According to Foreign Relations Secretary Marcel Ebrard, the Mexican government is planning to ask U.S. President Joe Biden for $48 billion in financing for solar projects. Ebrard said the request for the funding will be presented to Biden at the upcoming meeting of U.S., Canadian and Mexican leaders in Mexico City on Jan. 9-10, the Washington Post reported.

The Mexican government is planning to build solar energy parks in the northern border state of Sonora, along with power transmission lines. They are hoping to receive some of the funding from the North American Development Bank, or NADBank.

The North American Development Bank or NADBank normally funds green development projects. They have never provided financing on anything near the scale of $48 billion that Mexico is requesting.

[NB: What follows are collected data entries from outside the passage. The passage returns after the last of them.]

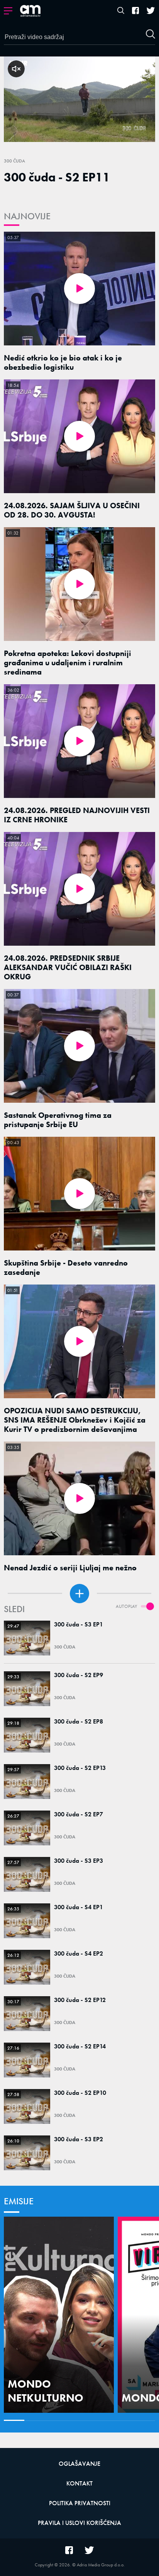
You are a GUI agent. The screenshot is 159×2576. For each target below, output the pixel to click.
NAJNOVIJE (27, 216)
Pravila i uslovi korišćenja (79, 2523)
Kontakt (79, 2483)
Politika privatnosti (79, 2503)
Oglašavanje (79, 2464)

Mexico also may get some of the funding by issuing debt bonds.

The solar parks are to be run by Mexico’s state-owned utility. The utility has been involved in a trade dispute between Mexico and the United States, Associated Press News reported.

President Andrés Manuel López Obrador has been accused by U.S. and Canada of trying to favor Mexico’s state-owned utility over power plants built by foreign and private investors, something that is forbidden under the U.S.-Mexico-Canada free trade pact.

On Tuesday, Dec. 20, President López Obrador also ended speculation about whether a Chinese company might be able to mine lithium deposits in Sonora. The Chinese firm already had approvals for such a mine when the president declared that lithium was a strategically important mineral that could only be mined by the Mexican government.

Even though López Obrador had promised to respect any existing permits, on Tuesday, Dec. 20, he said none were viable.

“Fortunately, there were no private concessions,” López Obrador said. “They are claiming there was a concession, but it was at the project stage. Now, any lithium mining will involve a state-owned Mexican company.”